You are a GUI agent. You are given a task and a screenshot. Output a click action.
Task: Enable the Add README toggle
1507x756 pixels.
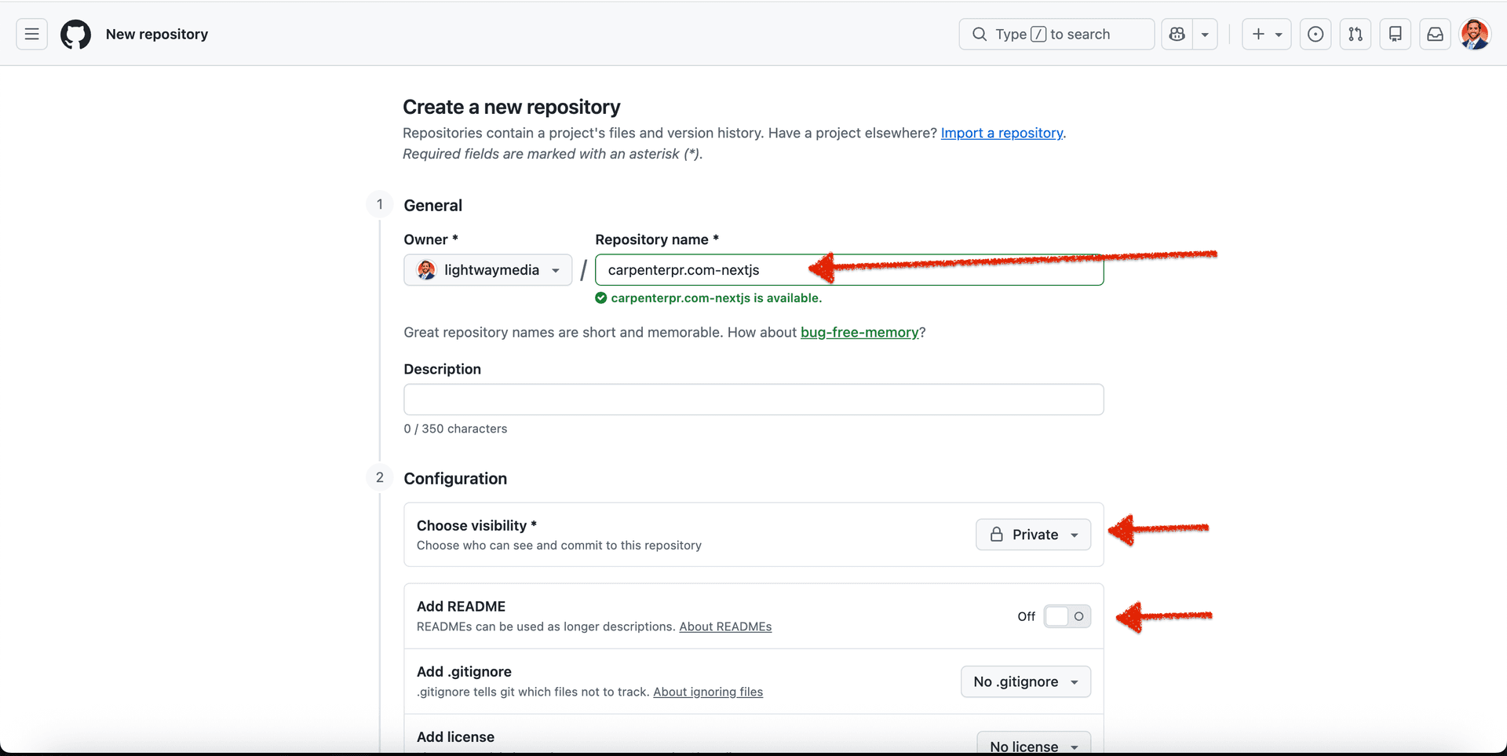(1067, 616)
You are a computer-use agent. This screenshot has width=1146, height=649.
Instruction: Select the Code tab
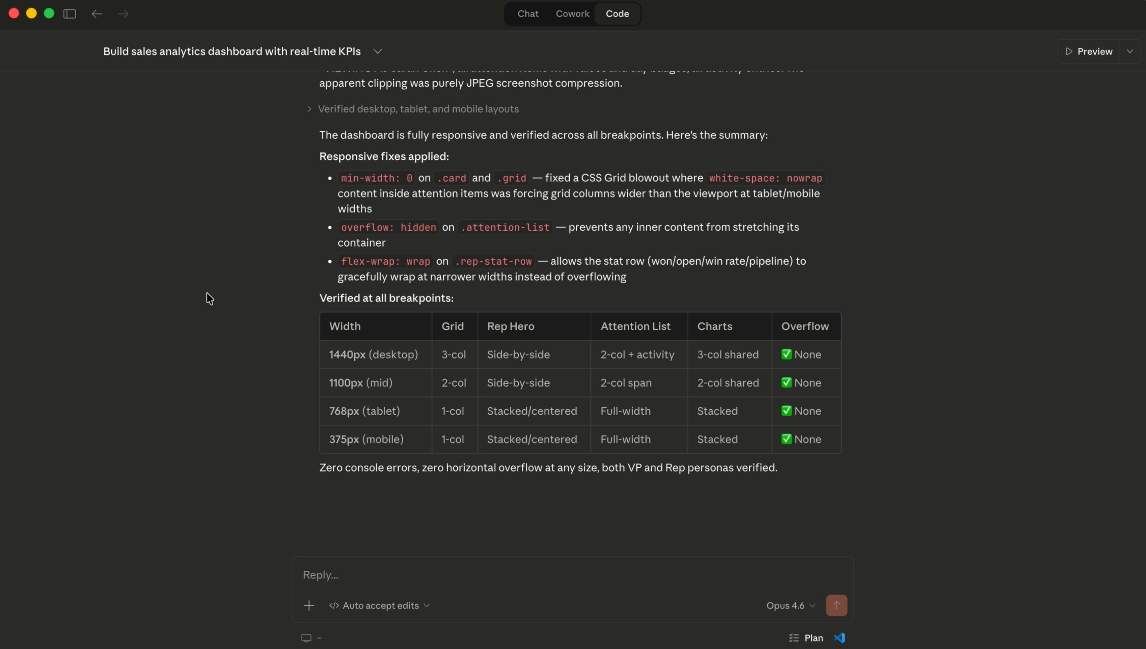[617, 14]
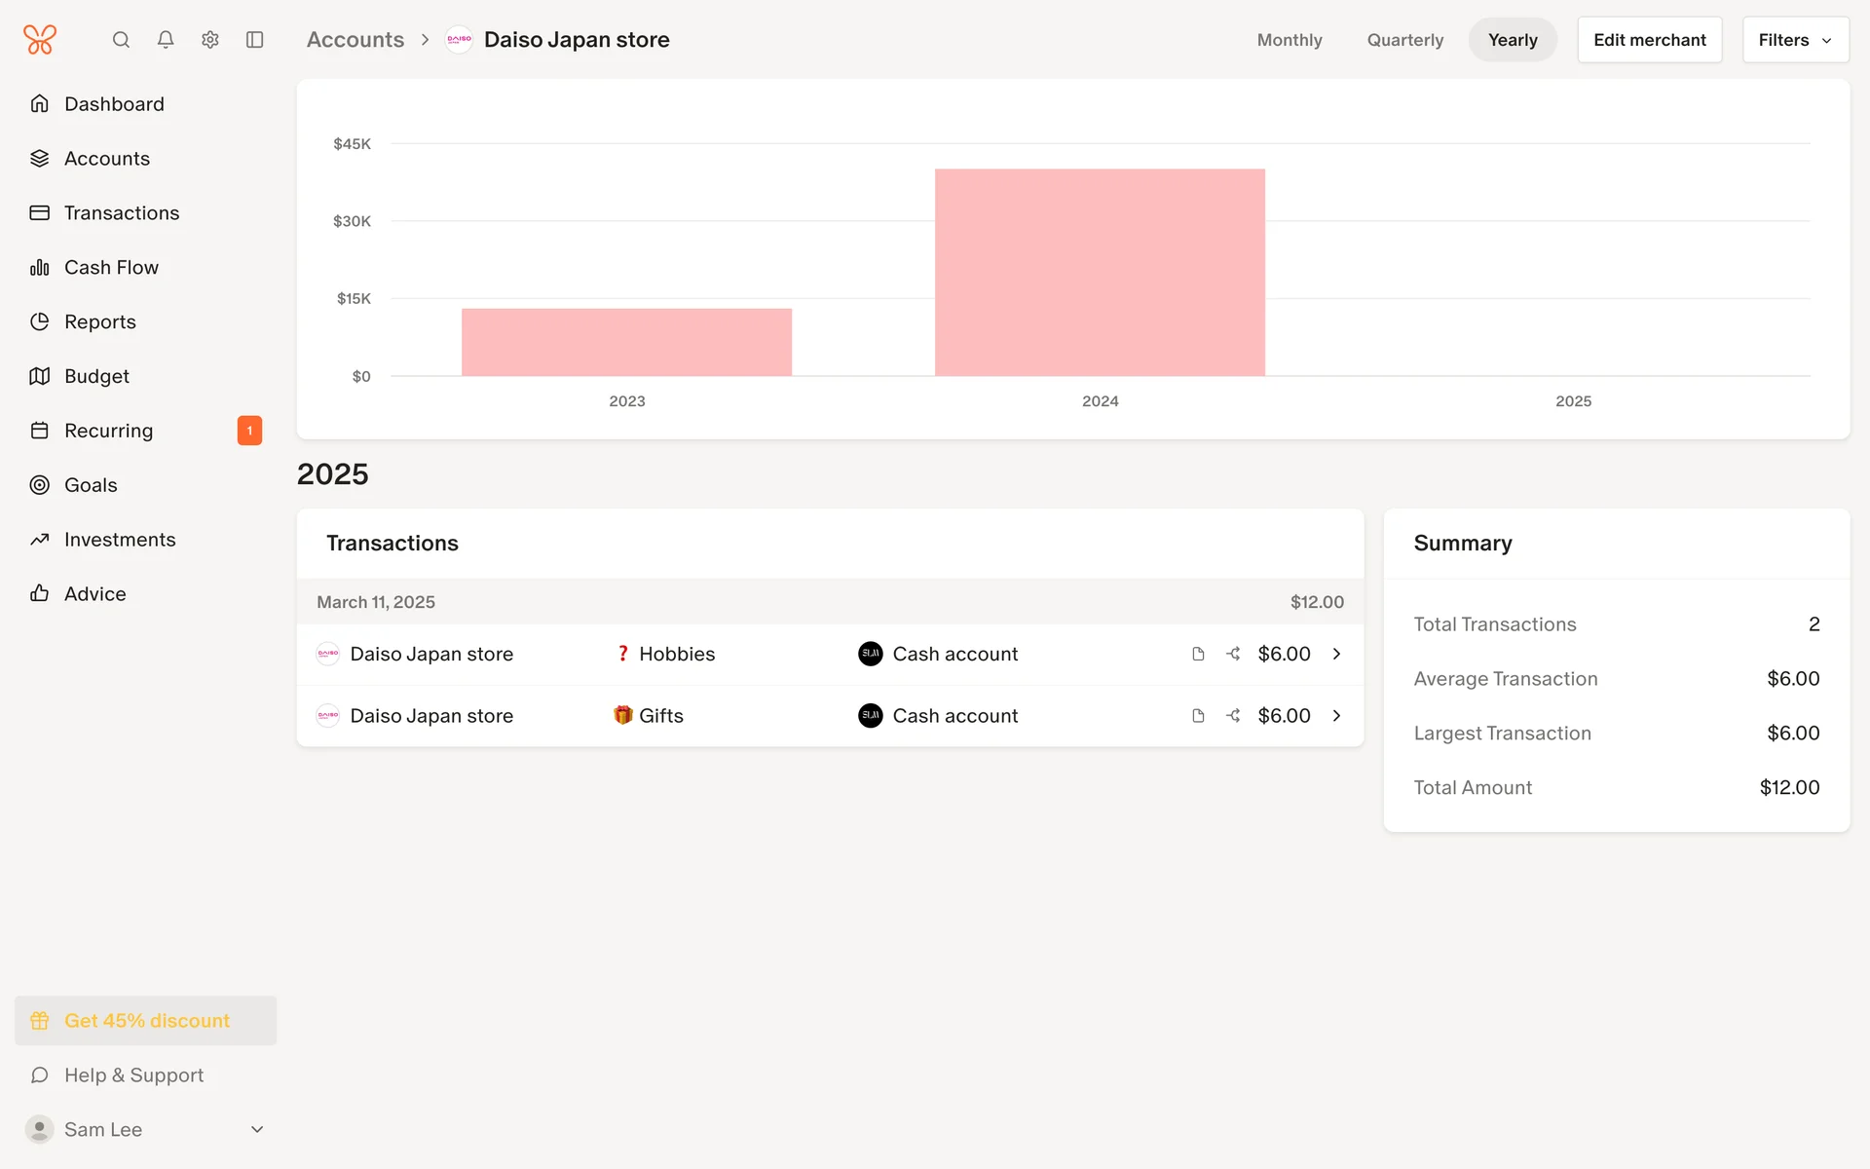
----
EXERCISE OBJECTIVE: Although the entries contain pictures, copy everything else in them exactly.

SOLUTION TO THE EXERCISE:
You are a GUI agent. You are given a task and a screenshot. Output a click action.
Task: Enable the Add README toggle
1507x756 pixels.
(1067, 616)
You are a computer-use agent. This screenshot has width=1146, height=649.
Instruction: Select the Code tab
[617, 14]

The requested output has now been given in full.